Moses’ mother was abducted by the LRA as a teenager, early on in the rebellion in the late ’80s. She was forced to be the warlord’s “wife” and in 1990 gave birth to Moses in the bush in modern-day South Sudan. But with an infant to carry, she could not keep up with the guerrillas. Kony allowed her to return to northern Uganda to raise Moses. He escaped the suffering all others swept up in Kony’s violence endured. Although he knows of the horrors perpetrated by the man—by the fanatic—yet he yearns to know the father.
For Moses, the suffering came at home, where he and his mother faced their own battle as targets of the Ugandan military.
“She was being arrested here and there. You know, accusations of being a collaborator with the rebels,” Moses says. “And they said, being the first born, I’m going to grow up just like my father.”
Moses says that one time soldiers came looking for him, wanting to burn him alive, but through the “grace of God” someone in the military intervened and he was spared.
His mother was not so fortunate. Soldiers allegedly raped her on repeated occasions, and she died from AIDS when Moses was about 8 years old.
“My mum was really happy and she loved people,” Moses says. “She loved bringing people together, sharing stories, laughing. Those are the memories I have of her.”
Since leaving the bush, Moses says he has met with his father twice. The last time was during peace talks with the LRA in modern-day South Sudan between 2006 and 2008, when he was 15 or 16 and in secondary school. Kony had sent one of his confidantes to find Moses in Uganda and bring him to him.
“He wanted to see me and know I was being treated well and I was alive,” Moses says. “He was asking about studies, he was advising me that my future lies in education, that I need to study hard,” Moses says, describing a conversation most any father might have with his son, not the ravings of a man who’d scourged a country.
Moses is not Kony’s only child. The warlord has had many “wives,” but exactly how many children he’s produced is not known. The United States last year imposed sanctions on two of Kony’s sons in the LRA, which is still operating. It accused them of being commanders and carrying out extreme violence in Central Africa.
Moses has met with some of Kony’s other children in northern Uganda to try to support them in dealing with persecution. “[I tell them] because people are acting aggressively to you because of who your father is or what he has done, then we don’t have to react back the same way,” Moses says. “We just have to ignore, because anger cannot solve anything.”
Now that he’s older, Moses has many questions for his father. Chief among them is why Joseph Kony orchestrated so much suffering over so many years.

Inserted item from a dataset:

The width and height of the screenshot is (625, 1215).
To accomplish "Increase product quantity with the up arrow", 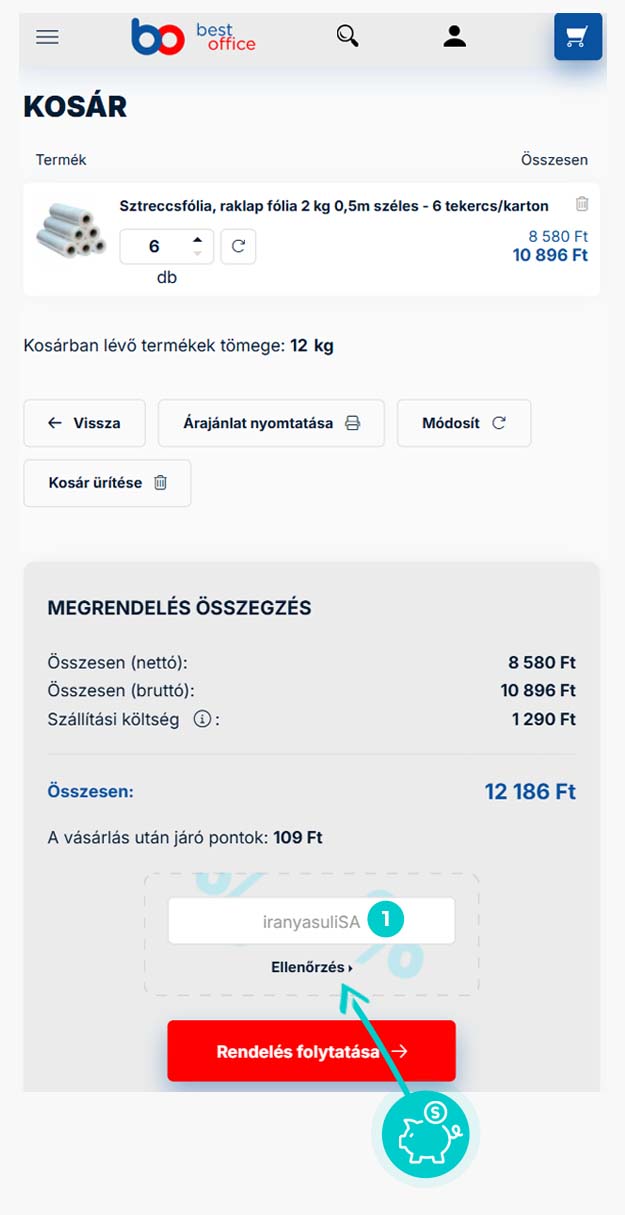I will pos(198,239).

“I don’t agree with his actions, the things he did,” says Moses, who seems baffled by the hell his father created. “The only person who can really explain it is him.”

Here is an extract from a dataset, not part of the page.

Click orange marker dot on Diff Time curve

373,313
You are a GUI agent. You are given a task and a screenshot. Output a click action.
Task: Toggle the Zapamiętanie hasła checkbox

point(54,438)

The rebels were forced out of Uganda more than 10 years ago, scattering across South Sudan, Sudan, the Central African Republic, and Democratic Republic of Congo, where they continued attacking civilians to this day.
The Lord’s Resistance Army is a shadow of what it once was, but it is still dangerous. Kony’s fighters have dwindled to fewer than 100 from a peak of 2,000 during the conflict in northern Uganda, according to United States Africa Command (AFRICOM) estimates.
The rebels are now clinging to survival, continuing smaller-scale attacks in Central Africa. They are meddling in the illicit ivory trade as well.
And Kony remains a free man.
Hope of catching him and crushing the LRA once and for all faded this year when U.S and Ugandan troops ended the decades-long hunt for Kony.
Moses does not know where his father is now or how to contact him. But he hopes to see him again.
“Your father can do things that are not good, but still he remains your father. And I love him like other people love their fathers,” Moses says.
“I believe he will come out of the bush. I have hope.”
But what Moses does not grasp is that his father will never come home. Not in the way he’d like. For the only thing certain in the life of Africa’s most evasive war criminal is an end. Perhaps as a desperate man in the jungles of Central Africa, or as a convicted war criminal behind a prison wall. But not at home.